Capital contre travail

La loi Macron fait du travail une marchandise comme une autre.

Dominique Plihon  • 7 mai 2015 abonné·es

La stratégie d’Emmanuel Macron, ministre de l’Économie, étoile montante de l’oligarchie politico-financière, est claire : la réindustrialisation de la France passe par la mise en place d’une nouvelle démocratie actionnariale [^2]. Le développement industriel requiert un « capitalisme de long terme » favorable aux entreprises et à l’investissement grâce à des financements adéquats, dont la finance actionnariale doit être le principal vecteur. Trois leviers, selon Emmanuel Macron, doivent être mobilisés pour développer l’actionnariat et assurer le rebond industriel français.

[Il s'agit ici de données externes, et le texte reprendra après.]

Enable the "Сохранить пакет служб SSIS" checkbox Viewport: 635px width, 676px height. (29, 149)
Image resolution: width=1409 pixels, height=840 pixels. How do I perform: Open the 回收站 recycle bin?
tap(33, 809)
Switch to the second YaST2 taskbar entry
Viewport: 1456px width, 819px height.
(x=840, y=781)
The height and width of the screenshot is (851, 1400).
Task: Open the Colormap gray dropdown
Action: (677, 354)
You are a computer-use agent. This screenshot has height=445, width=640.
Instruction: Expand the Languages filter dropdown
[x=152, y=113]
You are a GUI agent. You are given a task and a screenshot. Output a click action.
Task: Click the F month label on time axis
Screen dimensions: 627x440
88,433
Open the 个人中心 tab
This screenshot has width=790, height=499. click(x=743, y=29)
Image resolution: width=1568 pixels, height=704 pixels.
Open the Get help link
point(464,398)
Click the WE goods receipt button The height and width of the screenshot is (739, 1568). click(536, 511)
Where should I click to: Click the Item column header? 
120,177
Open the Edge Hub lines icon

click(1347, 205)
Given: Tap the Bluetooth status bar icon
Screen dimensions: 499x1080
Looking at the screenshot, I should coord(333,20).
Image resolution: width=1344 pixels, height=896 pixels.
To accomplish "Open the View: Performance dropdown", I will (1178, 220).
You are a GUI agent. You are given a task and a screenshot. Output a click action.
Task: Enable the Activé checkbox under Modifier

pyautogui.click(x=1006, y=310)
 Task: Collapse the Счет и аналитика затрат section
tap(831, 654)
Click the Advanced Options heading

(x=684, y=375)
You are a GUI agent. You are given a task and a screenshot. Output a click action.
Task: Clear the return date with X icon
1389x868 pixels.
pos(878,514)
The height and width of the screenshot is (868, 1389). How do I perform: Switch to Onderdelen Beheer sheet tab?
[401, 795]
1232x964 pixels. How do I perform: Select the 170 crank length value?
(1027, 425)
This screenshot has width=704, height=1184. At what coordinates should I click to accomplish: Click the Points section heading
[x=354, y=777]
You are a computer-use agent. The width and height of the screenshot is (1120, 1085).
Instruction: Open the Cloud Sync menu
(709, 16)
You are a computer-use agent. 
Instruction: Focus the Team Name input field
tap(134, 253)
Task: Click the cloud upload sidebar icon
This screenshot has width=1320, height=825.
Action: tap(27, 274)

En premier lieu, il faut inciter les Français à investir dans les entreprises, notamment par le biais de l’actionnariat salarié et par une fiscalité et une réglementation plus favorables aux actionnaires. Deuxièmement, remobiliser les investisseurs vers le financement de l’économie, par exemple en orientant les fonds des caisses de retraite vers la détention d’actions françaises, ce qui est un signal clair pour la promotion des fonds de pension et du financement des retraites par capitalisation. Enfin, il s’agit de promouvoir l’actionnariat de long terme, propice au financement des entreprises, en attribuant un droit de vote double aux actionnaires conservant leurs titres au moins deux ans. Selon Emmanuel Macron, ces mesures permettront l’émergence d’un nouveau capitalisme financier [^3], condition sine qua non d’un nouvel essor de l’économie française. Cette vision, qui sous-tend la politique du gouvernement Hollande, repose sur une erreur tragique de diagnostic. La chute spectaculaire de plus de 20 % de l’investissement des entreprises françaises depuis le début de la crise ne provient pas de l’insuffisance de leurs ressources financières. La cause principale de cet effondrement industriel est la faiblesse des débouchés des entreprises, liée à un environnement économique déprimé par les politiques d’austérité budgétaire et salariale menées en France et dans l’Union européenne. Mais la stratégie du gouvernement comporte une seconde contradiction majeure. L’un des objectifs de la loi Macron, supposée « libérer l’activité », est de « flexibiliser » le marché du travail. La philosophie social-libérale qui sous-tend cette réforme fait du travail une marchandise comme une autre. Le contrat de travail est considéré comme une simple relation de gré à gré, « librement consentie » entre l’employeur et le salarié, qui devra être régie par le code civil, ce qui permet d’alléger la protection des salariés garantie par le code du travail. Ainsi, la réforme de la justice du travail contenue dans la loi Macron aboutit à donner un poids accru aux juges professionnels au détriment des juges prud’homaux.

Ici réside la seconde contradiction : le capitalisme dont rêve Emmanuel Macron fait des relations de long terme entre actionnaires et entreprises la condition du « rebond industriel », mais transforme les salariés en acteurs précarisés, plus faciles à licencier. Le contraire d’une relation de long terme entre les entreprises et les travailleurs, principale source de création de richesse pour la société !

[^2]: « Retrouver l’esprit industriel du capitalisme », Emmanuel Macron, le Monde, 25 avril.

[^3]: Cf. le Nouveau Capitalisme , Dominique Plihon (La Découverte, 2009).